The aim of inclusion is to form social structures and to bring about a legal state in which the discrimination between starting points is eliminated and participation is enabled. The concept of inclusion also entails acceptance and acknowledgement of, and appreciation for, social diversity. The starting point and driving force for inclusive actions are individuals’ needs and their participation in various spheres of societal life. Hence, the central point is not connected with the people and groups who are to be integrated with the majority, but rather with structural and institutional changes in important domains of social life. In order to enable participation and self-determination on the individual’s part, these structures need to be opened up and become sensitive to diversity (Merx, 2013). Inclusion requires the state to be active and to adjust its structures and legal system so that each and every individual gains the chance to participate. Inclusive policy means shaping activities aimed at carrying out the ban on discrimination included in the first chapter of the Basic Law (Grundgesetz) of the Federal Republic of Germany, i.e. the German constitution, where Article 3 announces that no person shall be disadvantaged or favoured because of their gender, parentage, race, language, homeland and origin, faith, or their religious beliefs or political opinions.

When interpreted through the lens of social diversity, integration has a lot to do with inclusion policy, which is increasingly a central point in the debate on issues of migrant movements in Germany. As a result of acknowledging the value of social diversity, the implementation of integration actions leads to inclusion policy, which is underpinned by a certain vision of society. According to this vision, the multitude of life models and combinations of the characteristics of individual members of society are a resource which can be leveraged. In order to make this possible, society needs to develop its structures and open them up to individuals and groups.

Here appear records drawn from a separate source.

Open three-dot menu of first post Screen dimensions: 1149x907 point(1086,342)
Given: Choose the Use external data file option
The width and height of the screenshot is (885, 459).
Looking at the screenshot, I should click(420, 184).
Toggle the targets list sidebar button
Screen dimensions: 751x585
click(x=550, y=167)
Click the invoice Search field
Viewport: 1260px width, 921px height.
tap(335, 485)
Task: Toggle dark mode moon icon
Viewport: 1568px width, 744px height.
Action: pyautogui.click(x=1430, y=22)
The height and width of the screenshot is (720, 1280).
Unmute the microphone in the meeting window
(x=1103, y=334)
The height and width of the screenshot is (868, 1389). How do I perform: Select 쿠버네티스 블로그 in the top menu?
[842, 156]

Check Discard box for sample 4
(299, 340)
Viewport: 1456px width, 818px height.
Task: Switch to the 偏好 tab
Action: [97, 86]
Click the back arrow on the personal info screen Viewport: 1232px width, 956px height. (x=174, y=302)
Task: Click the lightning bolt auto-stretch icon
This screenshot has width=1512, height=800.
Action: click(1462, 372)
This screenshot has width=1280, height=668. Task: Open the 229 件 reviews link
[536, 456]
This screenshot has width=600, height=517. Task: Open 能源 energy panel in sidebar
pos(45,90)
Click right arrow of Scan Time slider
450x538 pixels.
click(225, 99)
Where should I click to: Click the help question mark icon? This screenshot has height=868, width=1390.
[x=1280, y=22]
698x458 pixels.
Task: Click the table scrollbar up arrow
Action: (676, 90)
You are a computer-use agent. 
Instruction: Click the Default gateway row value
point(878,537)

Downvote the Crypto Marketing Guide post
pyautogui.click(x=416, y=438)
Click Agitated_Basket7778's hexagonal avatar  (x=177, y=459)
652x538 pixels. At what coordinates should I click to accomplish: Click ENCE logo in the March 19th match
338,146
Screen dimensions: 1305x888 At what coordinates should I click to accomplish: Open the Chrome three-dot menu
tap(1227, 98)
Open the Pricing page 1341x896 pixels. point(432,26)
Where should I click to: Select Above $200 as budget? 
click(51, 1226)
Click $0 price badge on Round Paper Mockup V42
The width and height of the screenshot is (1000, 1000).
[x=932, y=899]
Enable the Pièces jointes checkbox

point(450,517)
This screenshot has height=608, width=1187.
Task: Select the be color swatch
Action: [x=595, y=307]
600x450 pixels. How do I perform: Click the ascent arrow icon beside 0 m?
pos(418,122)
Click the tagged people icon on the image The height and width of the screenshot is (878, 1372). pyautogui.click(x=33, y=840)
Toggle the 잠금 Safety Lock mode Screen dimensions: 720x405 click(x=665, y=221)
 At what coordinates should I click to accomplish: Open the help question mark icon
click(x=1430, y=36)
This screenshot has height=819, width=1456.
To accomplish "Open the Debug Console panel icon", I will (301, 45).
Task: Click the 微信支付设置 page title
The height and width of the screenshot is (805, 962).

4 Social Innovation as a Grassroots Response to the Refugee Issue

Since 2015, the issue of refugees in Germany has been labelled as a crisis by many commentators. It is unclear what is at the core of this crisis; whether the crisis is the number of people seeking support in Germany, the overburdening of public institutions, or the efforts required to address the challenges with which public institutions are presented. Accepting and socially integrating such numerous groups of refugees and migrants requires a mobilization of forces. Restricting these actions to the domain of standard public tasks does not suffice. The scale and sociocultural scope of this phenomenon require new ideas and unconventional solutions—that is, innovation both in the technical and social spheres (if this distinction still makes any sense). Each technical innovation needs to be embedded in social practice and thus to acquire a social dimension (Kretschmer, 2015). This is particularly visible with regard to the refugee issue, where the differences between groups who enter into relationships are not only concerned with cultural and social issues but also with technical competences. Social innovation for refugees is an example of a broad approach to social integration and innovation.

Social innovation is a … configuration of social practices in certain fields of action …, initiated by a certain group of social actors …, deliberately reconceptualized … [and] carried out in order to solve problems and satisfy needs better … than it would be possible based on the existing practices. … Innovation is not limited to the medium of technological artefacts—it is carried out on the level of social practices.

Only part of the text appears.